--- START OF DATA SUPPLIED ---
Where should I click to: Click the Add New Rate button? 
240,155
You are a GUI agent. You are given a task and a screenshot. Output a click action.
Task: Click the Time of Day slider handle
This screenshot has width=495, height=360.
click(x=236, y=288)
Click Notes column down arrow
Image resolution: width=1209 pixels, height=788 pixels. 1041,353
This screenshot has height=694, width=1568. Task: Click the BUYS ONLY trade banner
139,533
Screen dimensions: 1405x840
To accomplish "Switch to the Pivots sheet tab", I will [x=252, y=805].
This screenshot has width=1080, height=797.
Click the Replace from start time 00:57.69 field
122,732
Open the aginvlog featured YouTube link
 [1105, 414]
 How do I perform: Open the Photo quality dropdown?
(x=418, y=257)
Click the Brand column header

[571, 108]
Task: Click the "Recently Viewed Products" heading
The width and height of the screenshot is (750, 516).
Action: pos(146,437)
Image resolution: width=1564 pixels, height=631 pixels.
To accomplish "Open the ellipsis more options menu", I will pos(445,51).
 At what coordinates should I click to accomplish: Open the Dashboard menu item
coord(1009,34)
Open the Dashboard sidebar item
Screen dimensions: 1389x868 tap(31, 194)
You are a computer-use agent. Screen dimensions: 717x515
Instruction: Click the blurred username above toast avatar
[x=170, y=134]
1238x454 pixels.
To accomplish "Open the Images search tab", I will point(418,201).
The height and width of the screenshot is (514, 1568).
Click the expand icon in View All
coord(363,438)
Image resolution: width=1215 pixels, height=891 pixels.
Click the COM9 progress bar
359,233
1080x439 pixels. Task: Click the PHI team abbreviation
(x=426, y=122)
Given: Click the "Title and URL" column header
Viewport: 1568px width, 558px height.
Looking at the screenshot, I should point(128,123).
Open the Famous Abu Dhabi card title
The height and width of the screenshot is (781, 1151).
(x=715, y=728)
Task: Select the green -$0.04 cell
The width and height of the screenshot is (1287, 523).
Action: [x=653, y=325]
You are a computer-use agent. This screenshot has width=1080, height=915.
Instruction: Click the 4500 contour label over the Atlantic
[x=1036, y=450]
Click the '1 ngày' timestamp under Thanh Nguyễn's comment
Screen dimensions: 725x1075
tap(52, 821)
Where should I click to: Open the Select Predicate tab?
--- END OF DATA SUPPLIED ---
- WHAT IS ASKED -
Can you print the listing lines from the one containing "Given: Click the" through the one containing "(x=715, y=728)", copying them exactly?

- EXERCISE SOLUTION -
Given: Click the "Title and URL" column header
Viewport: 1568px width, 558px height.
Looking at the screenshot, I should point(128,123).
Open the Famous Abu Dhabi card title
The height and width of the screenshot is (781, 1151).
(x=715, y=728)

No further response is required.